On Jul 17, 2010, at 9:40 PM, Andy Faber wrote:
> The worst offenders, are the big USA multi stations that seem to jump
> instantly on any packet spot. If you ignore them, because you know they are
> a dupe, then they just keep calling until you --again--
> put them in the log, no matter how carefully you send your call over and
> over. Most of them simply seem not to listen.

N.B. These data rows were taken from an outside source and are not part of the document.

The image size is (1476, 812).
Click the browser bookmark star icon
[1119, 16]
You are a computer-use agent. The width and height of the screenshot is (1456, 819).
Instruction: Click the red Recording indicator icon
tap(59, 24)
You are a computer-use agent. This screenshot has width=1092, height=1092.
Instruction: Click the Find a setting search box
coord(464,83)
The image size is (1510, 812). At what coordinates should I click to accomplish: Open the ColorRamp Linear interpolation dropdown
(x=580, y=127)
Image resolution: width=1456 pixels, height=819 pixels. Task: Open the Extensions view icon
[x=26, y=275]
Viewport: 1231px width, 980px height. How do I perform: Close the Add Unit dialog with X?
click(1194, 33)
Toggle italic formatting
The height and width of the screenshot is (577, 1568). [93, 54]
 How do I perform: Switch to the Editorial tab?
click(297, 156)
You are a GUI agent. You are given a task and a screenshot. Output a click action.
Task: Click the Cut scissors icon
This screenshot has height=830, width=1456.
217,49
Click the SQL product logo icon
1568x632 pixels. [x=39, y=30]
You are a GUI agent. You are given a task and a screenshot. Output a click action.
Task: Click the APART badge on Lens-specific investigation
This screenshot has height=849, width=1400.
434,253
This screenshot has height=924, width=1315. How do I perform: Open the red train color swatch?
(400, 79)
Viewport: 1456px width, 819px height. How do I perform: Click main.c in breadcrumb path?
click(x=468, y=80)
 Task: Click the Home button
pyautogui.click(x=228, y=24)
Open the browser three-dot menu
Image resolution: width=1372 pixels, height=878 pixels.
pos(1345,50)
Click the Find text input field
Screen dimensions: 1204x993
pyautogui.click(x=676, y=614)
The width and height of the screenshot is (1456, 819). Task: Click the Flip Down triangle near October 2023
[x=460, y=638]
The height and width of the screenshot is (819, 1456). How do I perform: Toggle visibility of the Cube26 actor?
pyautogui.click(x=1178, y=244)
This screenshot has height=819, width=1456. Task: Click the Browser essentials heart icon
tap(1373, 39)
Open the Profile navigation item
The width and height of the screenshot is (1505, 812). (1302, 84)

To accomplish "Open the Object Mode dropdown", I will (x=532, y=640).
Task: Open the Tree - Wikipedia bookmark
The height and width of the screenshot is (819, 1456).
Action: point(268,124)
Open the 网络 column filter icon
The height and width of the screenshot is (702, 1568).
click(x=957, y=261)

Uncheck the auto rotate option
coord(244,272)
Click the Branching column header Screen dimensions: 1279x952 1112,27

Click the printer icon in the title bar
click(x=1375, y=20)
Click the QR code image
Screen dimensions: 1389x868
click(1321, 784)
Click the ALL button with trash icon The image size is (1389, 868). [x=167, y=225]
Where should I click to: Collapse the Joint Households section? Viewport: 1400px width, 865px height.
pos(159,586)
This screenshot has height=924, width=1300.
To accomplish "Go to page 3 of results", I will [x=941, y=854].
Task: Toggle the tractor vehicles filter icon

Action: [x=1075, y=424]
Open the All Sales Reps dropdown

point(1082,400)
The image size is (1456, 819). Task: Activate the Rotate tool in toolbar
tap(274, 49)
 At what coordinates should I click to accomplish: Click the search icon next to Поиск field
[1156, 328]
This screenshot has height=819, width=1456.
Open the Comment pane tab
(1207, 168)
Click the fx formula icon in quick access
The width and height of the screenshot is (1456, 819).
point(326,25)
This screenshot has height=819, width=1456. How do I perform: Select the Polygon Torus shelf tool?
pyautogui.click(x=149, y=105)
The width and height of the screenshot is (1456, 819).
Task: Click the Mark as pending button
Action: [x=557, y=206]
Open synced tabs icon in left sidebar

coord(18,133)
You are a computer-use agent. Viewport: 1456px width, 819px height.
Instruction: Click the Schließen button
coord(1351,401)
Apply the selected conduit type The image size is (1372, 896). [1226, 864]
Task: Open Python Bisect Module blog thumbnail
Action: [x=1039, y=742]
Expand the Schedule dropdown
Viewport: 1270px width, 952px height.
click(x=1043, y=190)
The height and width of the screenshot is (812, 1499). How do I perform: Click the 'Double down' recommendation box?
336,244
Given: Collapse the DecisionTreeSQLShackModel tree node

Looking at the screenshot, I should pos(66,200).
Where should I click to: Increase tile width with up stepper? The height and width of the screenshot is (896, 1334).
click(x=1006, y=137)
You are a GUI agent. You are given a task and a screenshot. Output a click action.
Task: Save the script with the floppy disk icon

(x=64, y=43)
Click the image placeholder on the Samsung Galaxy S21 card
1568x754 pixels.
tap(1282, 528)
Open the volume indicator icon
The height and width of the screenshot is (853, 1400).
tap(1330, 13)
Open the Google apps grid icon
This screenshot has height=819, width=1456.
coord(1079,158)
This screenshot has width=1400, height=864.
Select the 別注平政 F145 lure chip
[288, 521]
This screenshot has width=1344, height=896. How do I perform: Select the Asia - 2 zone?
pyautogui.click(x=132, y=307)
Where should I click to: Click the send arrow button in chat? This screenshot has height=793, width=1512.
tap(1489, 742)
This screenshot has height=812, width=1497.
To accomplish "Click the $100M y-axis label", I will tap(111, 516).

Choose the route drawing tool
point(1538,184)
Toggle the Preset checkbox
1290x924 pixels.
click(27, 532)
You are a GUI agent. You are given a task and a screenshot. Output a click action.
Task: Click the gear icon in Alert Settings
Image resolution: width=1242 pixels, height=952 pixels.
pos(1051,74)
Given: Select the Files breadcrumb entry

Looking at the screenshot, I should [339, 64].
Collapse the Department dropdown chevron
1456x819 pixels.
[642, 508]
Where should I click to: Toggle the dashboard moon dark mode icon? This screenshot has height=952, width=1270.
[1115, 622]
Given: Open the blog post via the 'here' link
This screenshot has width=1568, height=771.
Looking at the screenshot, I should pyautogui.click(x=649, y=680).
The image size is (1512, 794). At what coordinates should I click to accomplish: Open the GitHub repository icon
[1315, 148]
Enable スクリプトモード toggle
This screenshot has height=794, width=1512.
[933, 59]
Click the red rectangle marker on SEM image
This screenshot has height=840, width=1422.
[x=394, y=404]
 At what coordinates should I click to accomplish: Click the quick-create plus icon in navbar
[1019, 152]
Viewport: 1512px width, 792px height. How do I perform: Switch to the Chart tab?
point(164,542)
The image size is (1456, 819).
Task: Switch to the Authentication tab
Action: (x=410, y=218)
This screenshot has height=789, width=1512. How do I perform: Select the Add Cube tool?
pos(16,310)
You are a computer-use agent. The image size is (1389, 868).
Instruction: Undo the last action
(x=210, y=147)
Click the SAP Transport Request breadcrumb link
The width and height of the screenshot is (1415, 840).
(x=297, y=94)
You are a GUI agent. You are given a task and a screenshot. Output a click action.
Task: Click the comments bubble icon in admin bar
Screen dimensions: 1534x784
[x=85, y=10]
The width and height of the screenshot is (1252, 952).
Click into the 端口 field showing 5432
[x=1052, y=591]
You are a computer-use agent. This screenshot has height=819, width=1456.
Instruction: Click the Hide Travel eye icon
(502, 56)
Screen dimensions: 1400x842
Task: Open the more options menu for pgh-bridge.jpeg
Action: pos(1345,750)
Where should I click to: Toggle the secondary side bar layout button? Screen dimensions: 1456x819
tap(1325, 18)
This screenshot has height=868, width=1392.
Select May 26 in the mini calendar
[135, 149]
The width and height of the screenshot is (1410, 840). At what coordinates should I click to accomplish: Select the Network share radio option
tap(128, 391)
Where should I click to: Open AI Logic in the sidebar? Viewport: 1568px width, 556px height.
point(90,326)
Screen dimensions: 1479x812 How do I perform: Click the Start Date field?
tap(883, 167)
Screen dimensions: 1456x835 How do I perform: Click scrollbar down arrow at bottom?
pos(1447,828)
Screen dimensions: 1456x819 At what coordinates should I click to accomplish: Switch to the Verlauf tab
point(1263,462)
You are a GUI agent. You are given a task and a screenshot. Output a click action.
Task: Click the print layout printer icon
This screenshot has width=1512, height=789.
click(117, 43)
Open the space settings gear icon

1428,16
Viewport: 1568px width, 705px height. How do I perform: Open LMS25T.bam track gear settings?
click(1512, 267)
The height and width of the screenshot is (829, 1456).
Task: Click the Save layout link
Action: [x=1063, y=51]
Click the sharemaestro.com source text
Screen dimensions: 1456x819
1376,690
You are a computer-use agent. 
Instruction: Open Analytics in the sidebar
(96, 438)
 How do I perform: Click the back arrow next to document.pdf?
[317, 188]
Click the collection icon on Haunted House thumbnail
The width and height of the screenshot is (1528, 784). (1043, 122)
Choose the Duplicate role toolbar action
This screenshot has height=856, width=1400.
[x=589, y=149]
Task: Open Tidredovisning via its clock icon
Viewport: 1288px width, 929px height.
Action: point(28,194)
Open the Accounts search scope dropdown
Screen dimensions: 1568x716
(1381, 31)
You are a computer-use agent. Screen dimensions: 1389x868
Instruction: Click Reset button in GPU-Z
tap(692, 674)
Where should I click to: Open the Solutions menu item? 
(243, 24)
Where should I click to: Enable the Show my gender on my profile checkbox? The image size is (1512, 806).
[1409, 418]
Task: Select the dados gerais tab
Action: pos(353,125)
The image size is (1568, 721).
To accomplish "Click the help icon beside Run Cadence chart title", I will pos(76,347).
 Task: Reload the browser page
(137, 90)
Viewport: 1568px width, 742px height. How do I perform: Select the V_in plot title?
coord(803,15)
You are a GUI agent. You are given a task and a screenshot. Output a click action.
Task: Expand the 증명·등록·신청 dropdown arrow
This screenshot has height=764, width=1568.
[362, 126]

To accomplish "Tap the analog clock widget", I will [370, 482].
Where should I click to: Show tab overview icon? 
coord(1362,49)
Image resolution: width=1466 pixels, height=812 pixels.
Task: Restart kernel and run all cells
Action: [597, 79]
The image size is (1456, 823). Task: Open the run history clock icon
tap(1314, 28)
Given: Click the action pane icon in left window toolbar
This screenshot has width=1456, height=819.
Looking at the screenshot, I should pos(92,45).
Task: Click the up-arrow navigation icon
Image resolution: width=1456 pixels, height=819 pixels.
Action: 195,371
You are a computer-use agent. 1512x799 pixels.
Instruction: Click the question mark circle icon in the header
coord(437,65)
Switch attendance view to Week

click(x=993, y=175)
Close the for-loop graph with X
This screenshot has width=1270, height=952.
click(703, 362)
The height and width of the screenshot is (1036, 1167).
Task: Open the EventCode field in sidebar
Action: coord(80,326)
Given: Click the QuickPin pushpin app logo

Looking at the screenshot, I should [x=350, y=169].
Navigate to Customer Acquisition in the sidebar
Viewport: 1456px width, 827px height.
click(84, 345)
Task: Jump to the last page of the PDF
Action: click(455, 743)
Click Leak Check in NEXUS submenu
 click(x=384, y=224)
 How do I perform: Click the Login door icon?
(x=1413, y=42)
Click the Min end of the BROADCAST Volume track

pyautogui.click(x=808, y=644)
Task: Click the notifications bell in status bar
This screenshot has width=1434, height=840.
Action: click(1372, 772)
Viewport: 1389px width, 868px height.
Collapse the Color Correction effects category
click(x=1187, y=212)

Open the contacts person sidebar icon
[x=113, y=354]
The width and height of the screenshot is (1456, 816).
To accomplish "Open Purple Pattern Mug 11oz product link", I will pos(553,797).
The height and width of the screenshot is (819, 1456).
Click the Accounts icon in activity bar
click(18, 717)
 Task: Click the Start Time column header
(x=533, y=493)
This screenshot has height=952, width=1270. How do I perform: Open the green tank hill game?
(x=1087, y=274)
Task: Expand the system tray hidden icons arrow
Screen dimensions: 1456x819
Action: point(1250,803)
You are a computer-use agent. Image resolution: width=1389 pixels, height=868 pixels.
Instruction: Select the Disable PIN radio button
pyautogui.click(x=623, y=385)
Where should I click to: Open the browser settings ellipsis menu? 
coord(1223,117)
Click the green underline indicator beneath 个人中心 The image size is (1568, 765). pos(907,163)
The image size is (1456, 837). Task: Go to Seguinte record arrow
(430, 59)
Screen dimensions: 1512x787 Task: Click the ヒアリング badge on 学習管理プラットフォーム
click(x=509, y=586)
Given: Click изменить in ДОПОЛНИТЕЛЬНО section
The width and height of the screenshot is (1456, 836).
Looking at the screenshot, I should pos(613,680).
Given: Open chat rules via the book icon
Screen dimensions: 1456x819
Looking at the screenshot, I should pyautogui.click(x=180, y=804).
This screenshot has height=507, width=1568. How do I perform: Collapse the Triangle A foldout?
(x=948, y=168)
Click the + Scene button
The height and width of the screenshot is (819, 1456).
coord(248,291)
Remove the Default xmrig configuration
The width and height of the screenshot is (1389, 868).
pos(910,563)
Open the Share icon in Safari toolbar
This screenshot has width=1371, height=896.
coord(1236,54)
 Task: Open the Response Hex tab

As a some-time operator at NQ4I over the last 10 or 12 years, I can understand
half of this. At a M/M, if a band is open, you've got at least one or two
operators on the band. One will be running, the other will be searching for
multipliers, or just plain contacts of any kind. This second operator, the mult
operator, will be using any possible source for contacts, including the
cluster. If anything interesting is spotted, you can bet the mult operator will
jump right on it.
The second part, however, I don't get. A good operator verifies all packet
spots BEFORE calling. This is often a frustrating experience when the DX
decides to identify every second Tuesday. It's made worse by poor operators who
continue to call and call and call when the DX is obviously working someone
Any M/M is pretty well-equipped, so they'll often be the first to work a new
spot, for sure. But, there's no point in racing to work a spot unless you've
verified it is actually something new.
There is one mitigating factor here. I have experienced it a few times --
sometimes the DX stations have something amiss with their keying. Even if they
are signing their calls, they may not be sending the same thing every time.
Bill Coleman, AA4LR, PP-ASEL Mail: email@example.com
Quote: "Not within a thousand years will man ever fly!"